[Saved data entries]
------

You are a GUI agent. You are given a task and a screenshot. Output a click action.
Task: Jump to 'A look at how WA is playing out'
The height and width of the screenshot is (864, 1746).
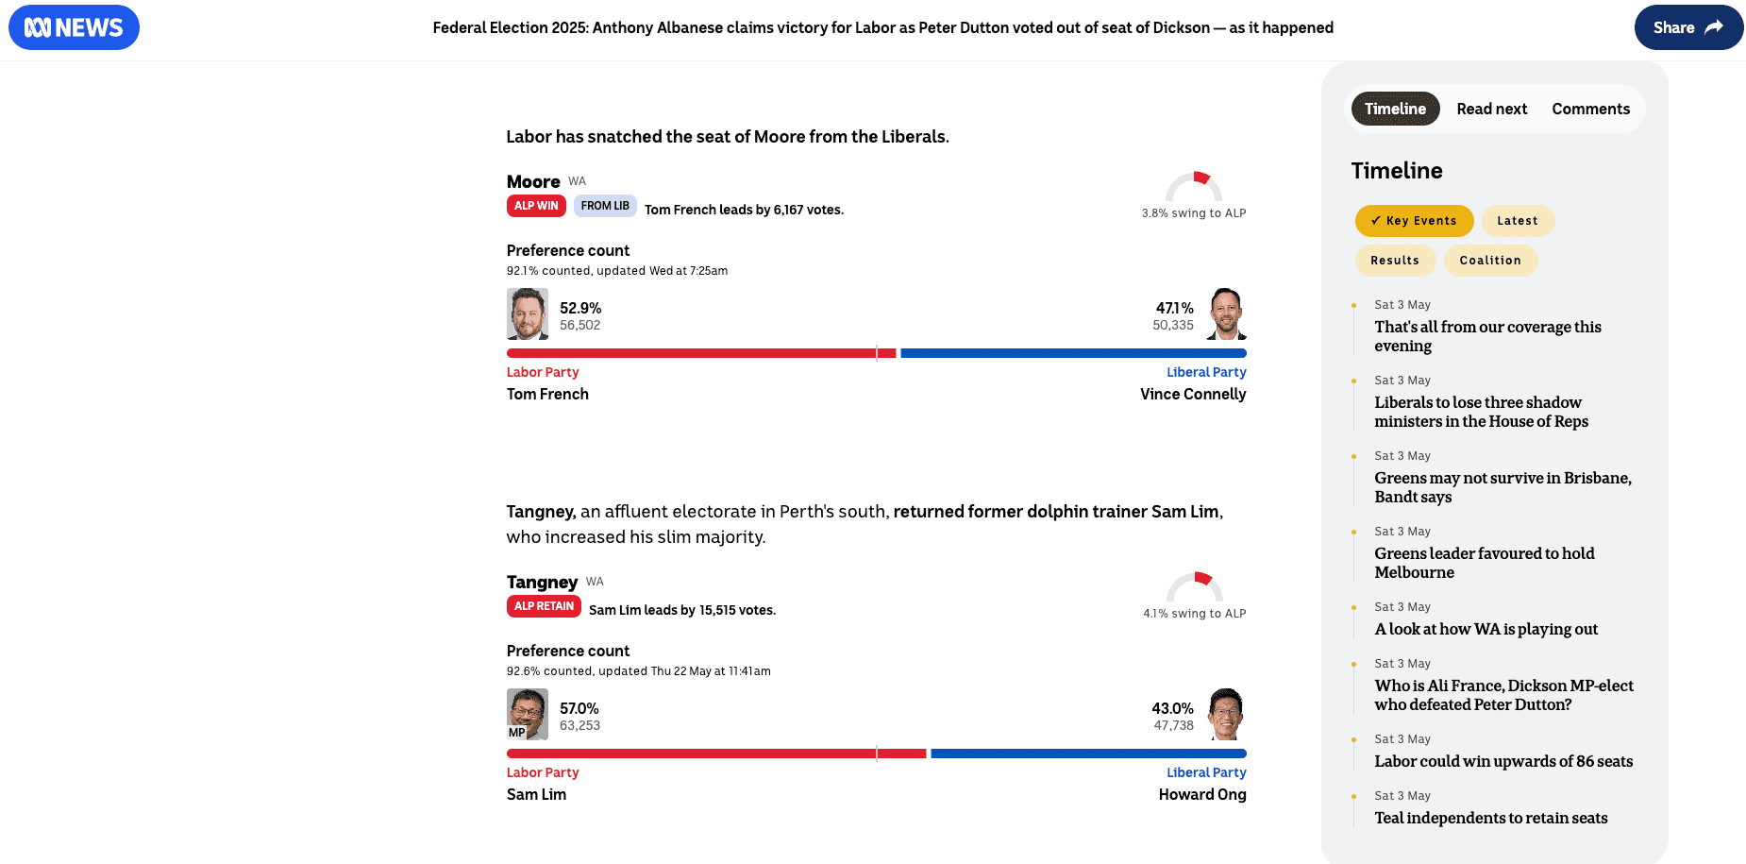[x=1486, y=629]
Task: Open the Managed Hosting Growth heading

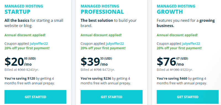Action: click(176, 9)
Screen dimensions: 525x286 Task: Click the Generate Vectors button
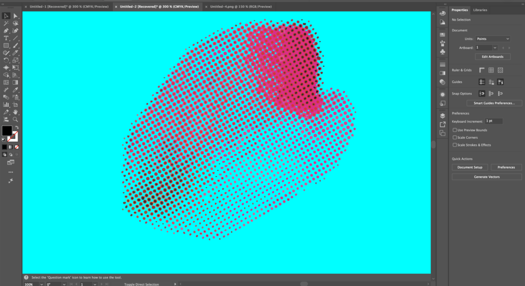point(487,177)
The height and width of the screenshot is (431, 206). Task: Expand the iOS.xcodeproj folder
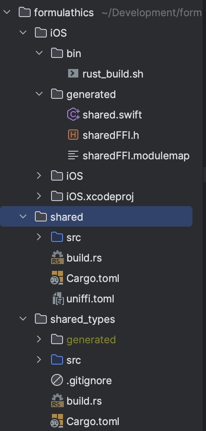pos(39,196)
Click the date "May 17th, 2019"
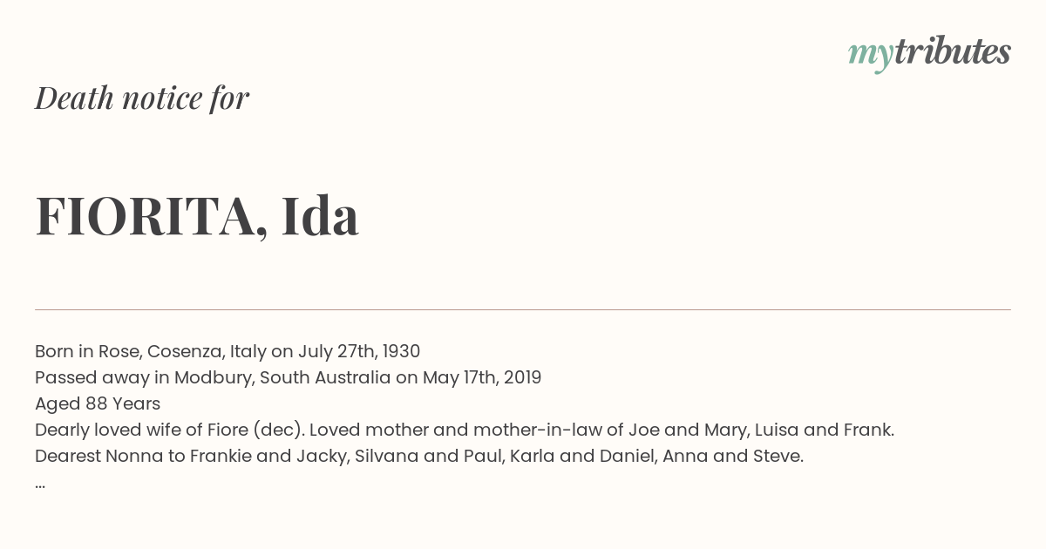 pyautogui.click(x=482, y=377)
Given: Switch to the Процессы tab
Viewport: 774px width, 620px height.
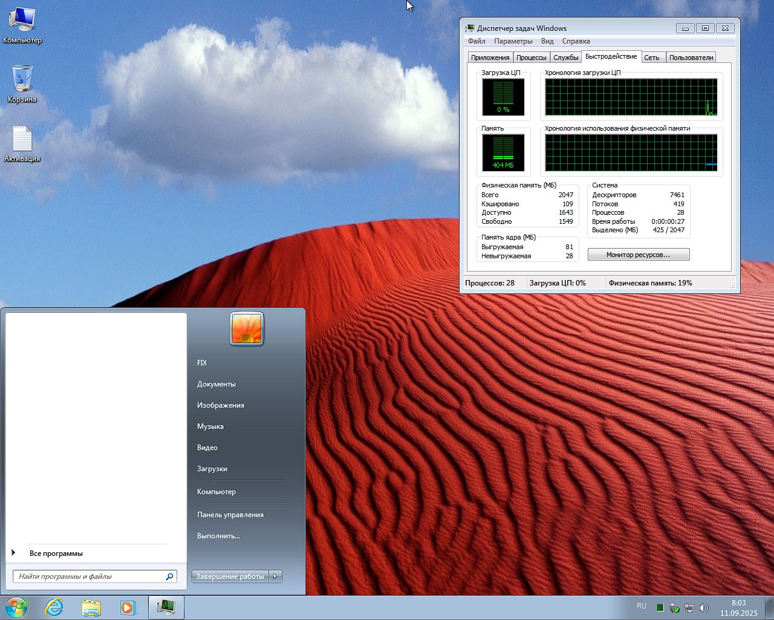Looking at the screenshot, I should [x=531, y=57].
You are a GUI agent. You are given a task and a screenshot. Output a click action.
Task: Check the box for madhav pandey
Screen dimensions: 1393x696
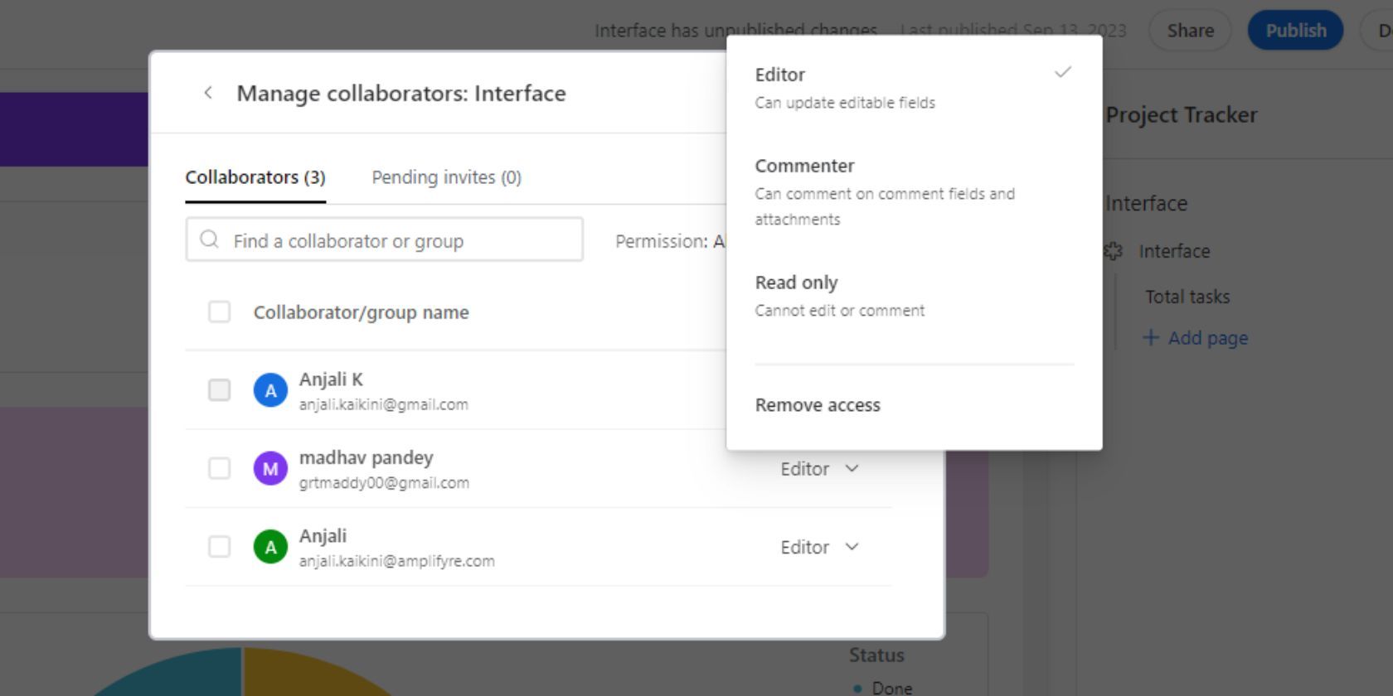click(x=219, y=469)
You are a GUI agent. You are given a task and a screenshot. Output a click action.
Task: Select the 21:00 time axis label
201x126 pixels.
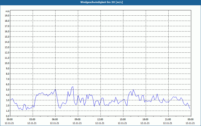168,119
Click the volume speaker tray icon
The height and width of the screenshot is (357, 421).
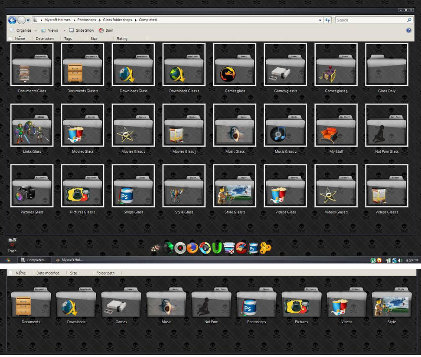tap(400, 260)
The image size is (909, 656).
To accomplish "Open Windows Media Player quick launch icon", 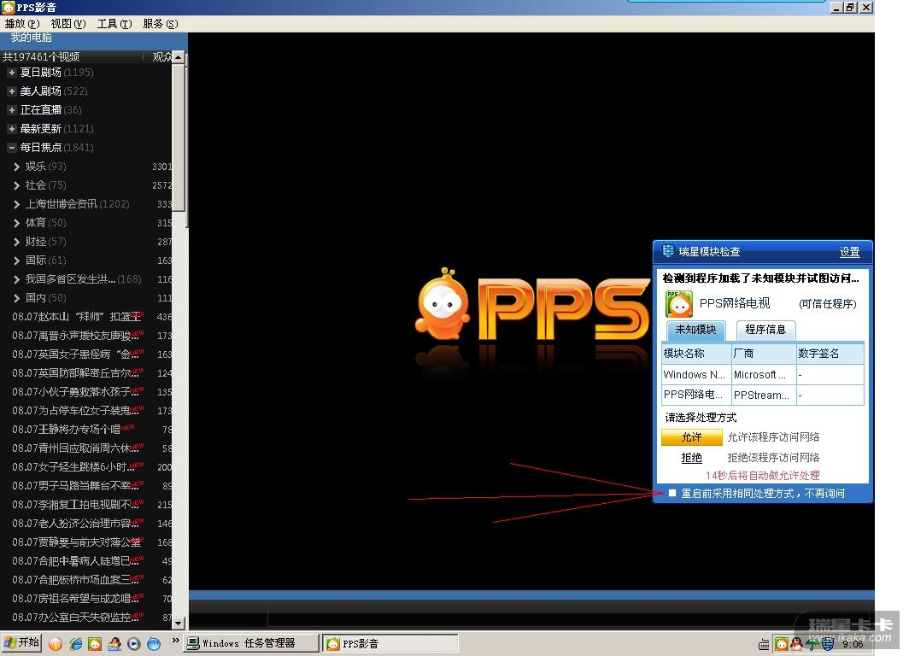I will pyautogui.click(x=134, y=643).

------

What is being asked =>
Using the data above, give again exactly the lines starting at the one holding "Task: Open the Managed Hosting Growth heading" and ending at the one holding "Task: Select the 21:00 time axis label", inclusive, and nothing more. Omit the pictures.

Solution to the problem =>
Task: Open the Managed Hosting Growth heading

Action: click(176, 9)
Screen dimensions: 525x286 Task: Click the Generate Vectors button
point(487,177)
The height and width of the screenshot is (431, 206). Task: Expand the iOS.xcodeproj folder
pos(39,196)
Click the date "May 17th, 2019"
 pyautogui.click(x=482, y=377)
Given: Switch to the Процессы tab
Viewport: 774px width, 620px height.
Looking at the screenshot, I should [x=531, y=57].
You are a GUI agent. You are given a task and a screenshot. Output a click action.
Task: Check the box for madhav pandey
Screen dimensions: 1393x696
click(x=219, y=469)
You are a GUI agent. You are given a task and a screenshot. Output a click action.
Task: Select the 21:00 time axis label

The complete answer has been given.